Katzev Company manufactures a personal computer designed for use in schools and markets it under its own label. Katzev has the capacity to produce 40,000 units a year but is currently producing and selling only 32,000 units a year. The computer’s normal selling price is $750 per unit with no volume discounts. The unit-level costs of the computer’s production are $250 for direct materials, $225 for direct labor, and $62.50 for indirect unit-level manufacturing costs. The total product- and facility-level costs incurred by Katzev during the year are expected to be $2,000,000 and $500,000, respectively. Assume that Katzev receives a special order to produce and sell 6,000 computers at $562.50 each.
Should katzev accept or reject the special order?

Respuesta :

Answer:

Accept the special order.

Explanation:

To accept a special order, the price of the special order should be lower than the making price.

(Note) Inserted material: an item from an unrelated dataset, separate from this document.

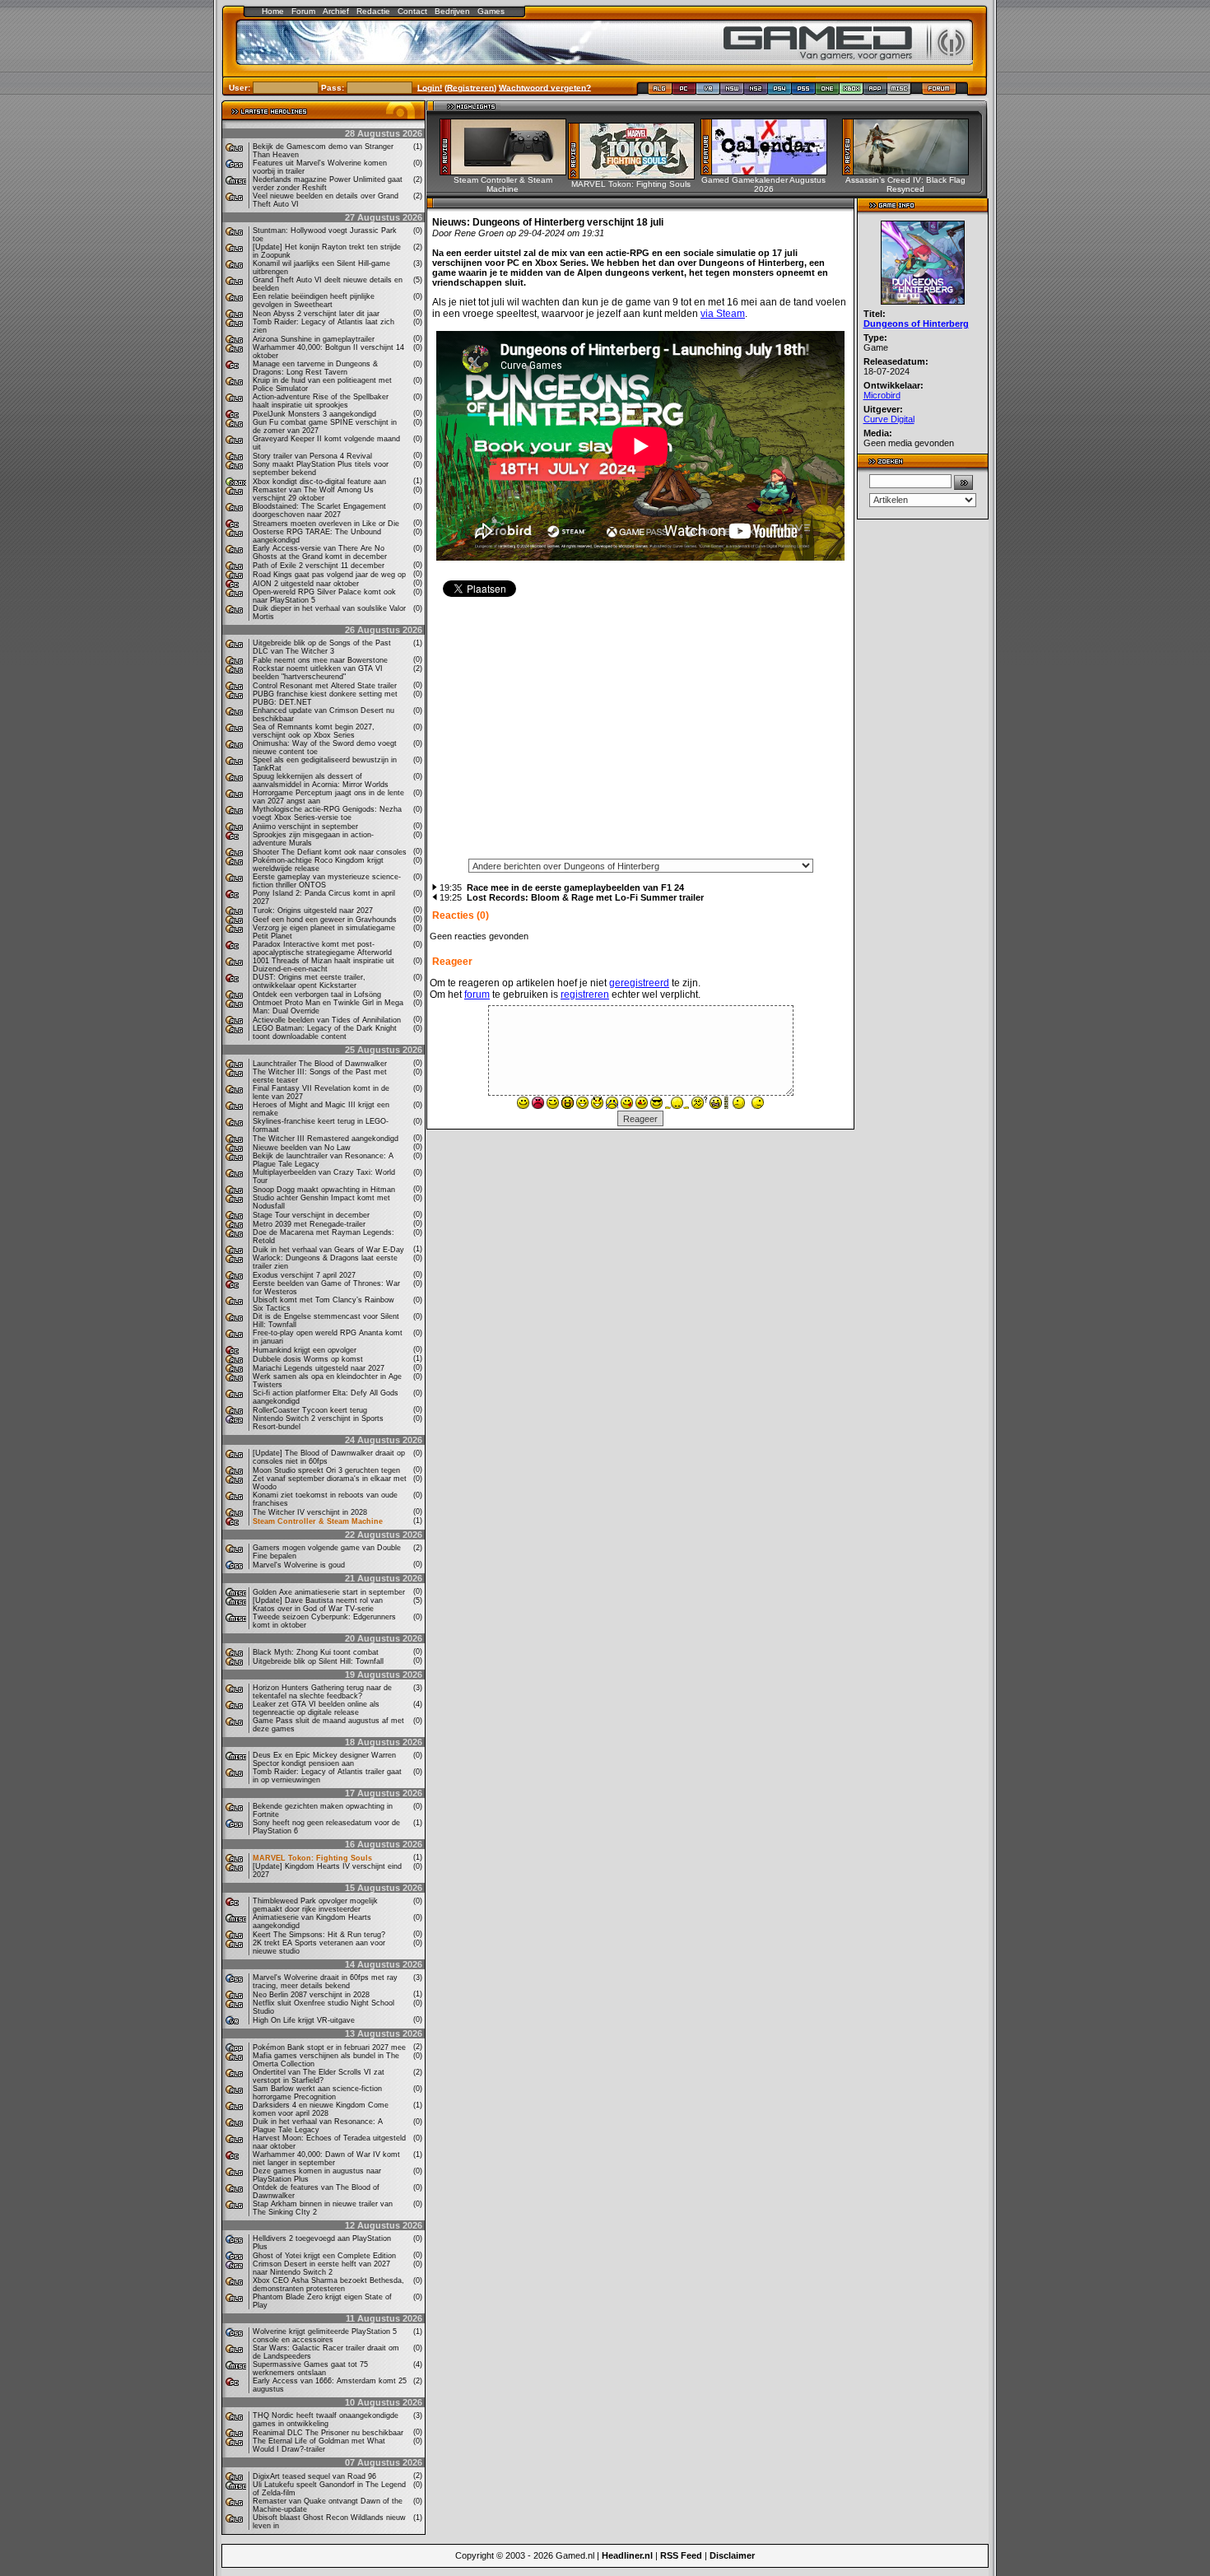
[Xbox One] (828, 92)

If Katzev accepts the special order,

the revenue ($562.50 x 6,000 computers) = $3,375,000

Less: Avoidable costs (Unit-level costs)

Materials ($250 x 6,000)        1,500,000

Direct labor ($225 x 6,000)    1,350,000

Manufacturing costs                 375,000

($62.5 x 6,000)

Total Avoidable costs                                      $3,225,000

Profit if accepts the special order                 $   150,000

As the company will receive profit, the company should accept the order.

Note: Fixed costs cannot be avoided irrespective of accepting order or making products. Therefore, total product- and facility-level costs are not deducted.